De acordo com um dos diplomas, que resulta do grupo de trabalho para a modernização do setor do táxi, o parlamento recomenda ao Governo que sejam abordadas especificamente as tarifas especiais e mecanismos de faturação, a melhoria das condições de trabalho dos profissionais e das condições de prestação de serviço aos consumidores, as obrigações de formação dos motoristas e garantia de uma maior descarbonização do setor.

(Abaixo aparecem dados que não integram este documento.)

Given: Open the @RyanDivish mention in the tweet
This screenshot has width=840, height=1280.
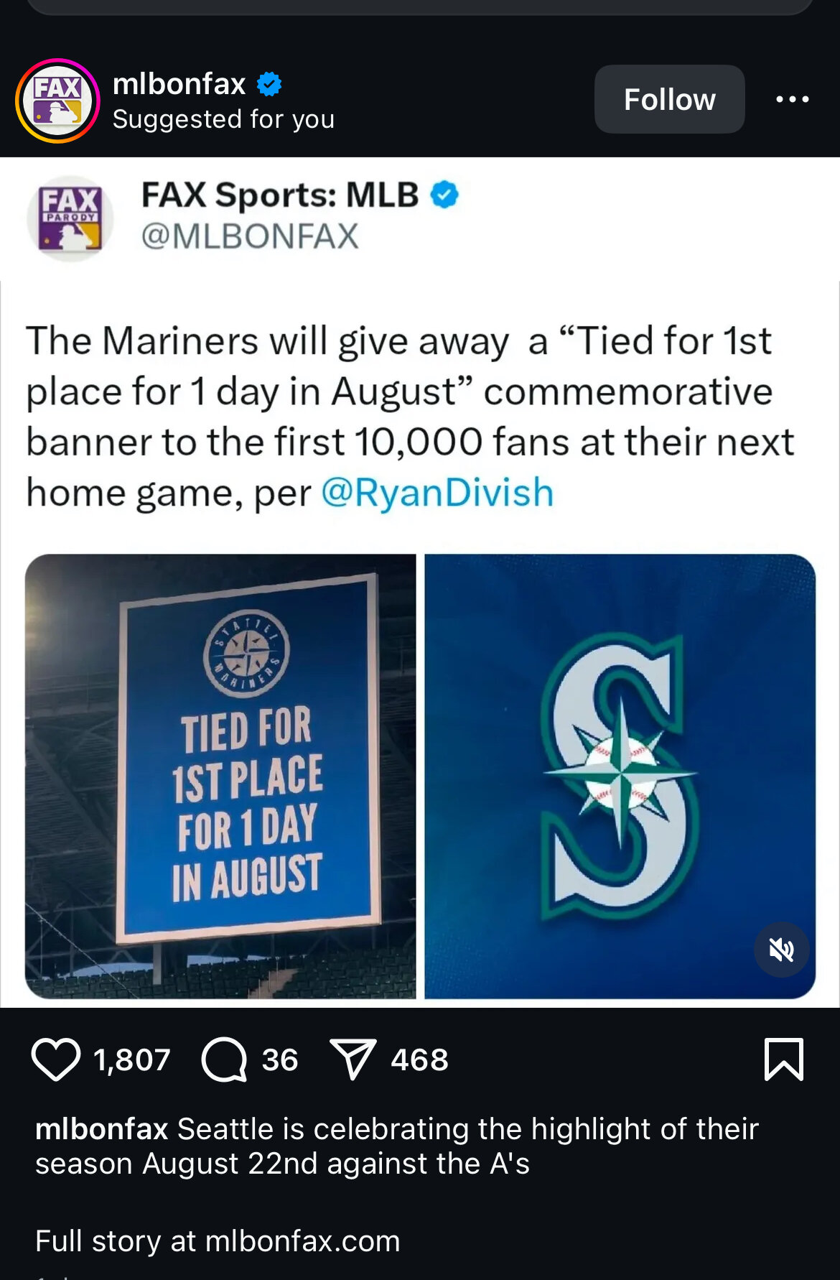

Relativamente às viaturas, as recomendações apontam para que se defina um limite de 10 anos após a primeira matrícula, que cada veículo possa oferecer livre acesso à internet aos utilizadores, que as viaturas sejam progressivamente dotadas de meios de pagamento eletrónico e, ainda, que se concretize um “plano sustentável de aquisição de viaturas amigas do ambiente”, com o apoio à aquisição de táxis elétricos e instalação de uma rede de pontos de carga destinada ao setor.

Defendem também a “clarificação dos regimes das viaturas de animação turística”, os ‘tuk tuk’, ‘transfers’ e aluguer de viaturas com contrato adicional de condutor e do “conceito de viagem turística”, de forma a eliminar os sistemas de “concorrência desleal ao setor”.

A utilização de táxis para deslocações dos utilizadores relacionadas com questões de saúde é também alvo de recomendações ao Governo. Assim, é recomendado que se “promova um sistema nacional de comparticipação da viagem em táxi no interior do país, permitindo que pessoas carenciadas e isoladas possam beneficiar de um desconto de 10% sempre que pretendam deslocar-se para consultas no âmbito do Serviço Nacional de Saúde”.